[Opening Data supplied section]
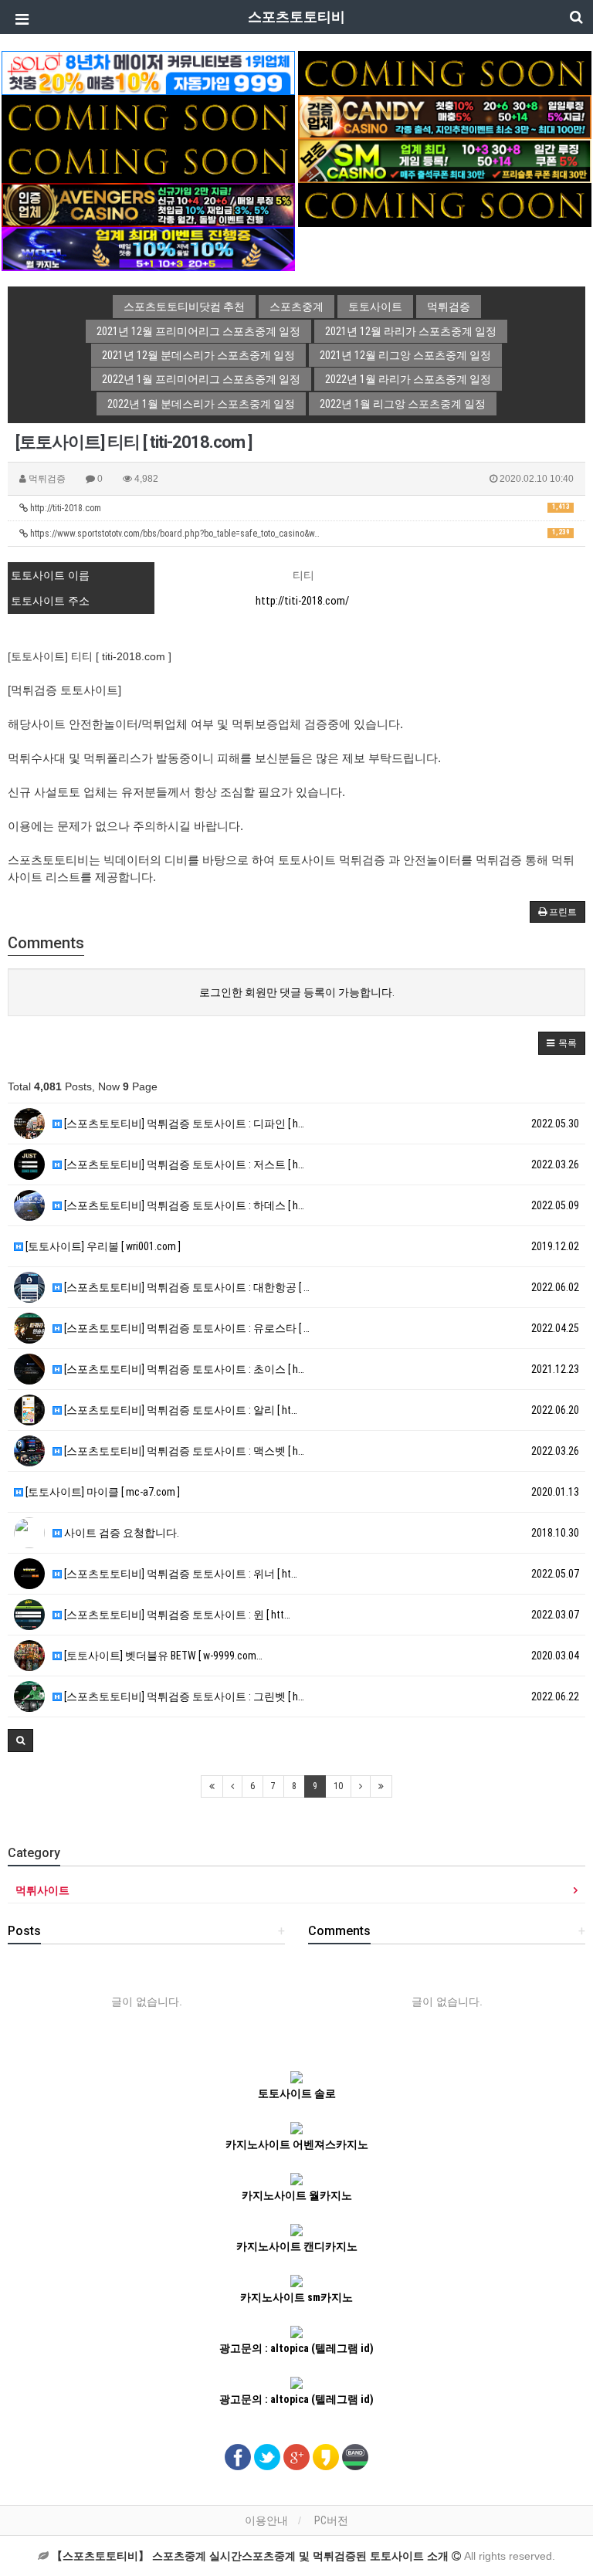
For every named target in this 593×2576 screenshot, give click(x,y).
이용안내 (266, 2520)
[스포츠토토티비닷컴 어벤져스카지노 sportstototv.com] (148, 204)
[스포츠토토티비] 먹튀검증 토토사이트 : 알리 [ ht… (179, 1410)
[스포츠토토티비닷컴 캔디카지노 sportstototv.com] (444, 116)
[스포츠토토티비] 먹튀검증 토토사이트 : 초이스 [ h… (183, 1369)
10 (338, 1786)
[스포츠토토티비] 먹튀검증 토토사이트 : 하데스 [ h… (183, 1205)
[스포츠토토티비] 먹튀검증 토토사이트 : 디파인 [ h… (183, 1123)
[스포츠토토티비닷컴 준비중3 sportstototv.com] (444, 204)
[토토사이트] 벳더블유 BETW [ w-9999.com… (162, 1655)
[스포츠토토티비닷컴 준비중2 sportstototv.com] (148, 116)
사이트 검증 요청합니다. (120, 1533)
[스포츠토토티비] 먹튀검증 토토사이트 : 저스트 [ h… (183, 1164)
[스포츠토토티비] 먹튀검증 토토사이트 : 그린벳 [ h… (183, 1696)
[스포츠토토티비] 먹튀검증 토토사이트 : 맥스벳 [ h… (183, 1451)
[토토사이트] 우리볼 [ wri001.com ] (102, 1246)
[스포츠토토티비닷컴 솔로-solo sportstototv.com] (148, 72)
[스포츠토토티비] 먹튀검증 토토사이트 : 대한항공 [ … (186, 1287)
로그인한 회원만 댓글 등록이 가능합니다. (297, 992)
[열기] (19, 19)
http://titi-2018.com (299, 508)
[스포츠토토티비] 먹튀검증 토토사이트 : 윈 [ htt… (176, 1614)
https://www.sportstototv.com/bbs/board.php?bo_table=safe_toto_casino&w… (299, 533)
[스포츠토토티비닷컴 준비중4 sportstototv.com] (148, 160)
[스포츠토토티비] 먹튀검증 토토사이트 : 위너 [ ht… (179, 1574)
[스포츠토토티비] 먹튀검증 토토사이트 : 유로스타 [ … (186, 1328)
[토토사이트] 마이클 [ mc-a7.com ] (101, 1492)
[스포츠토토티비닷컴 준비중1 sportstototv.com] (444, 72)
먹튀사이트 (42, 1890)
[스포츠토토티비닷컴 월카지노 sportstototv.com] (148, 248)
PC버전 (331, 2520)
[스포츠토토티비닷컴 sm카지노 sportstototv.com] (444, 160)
[Closing Data supplied section]
Work instructions: Exactly as written, copy the lines from the one containing "[스포츠토토티비닷컴 준비중1 sportstototv.com] (444, 72)" to the end of the entries, both ends included.

Answer box:
[스포츠토토티비닷컴 준비중1 sportstototv.com] (444, 72)
먹튀사이트 (42, 1890)
[스포츠토토티비닷컴 월카지노 sportstototv.com] (148, 248)
PC버전 (331, 2520)
[스포츠토토티비닷컴 sm카지노 sportstototv.com] (444, 160)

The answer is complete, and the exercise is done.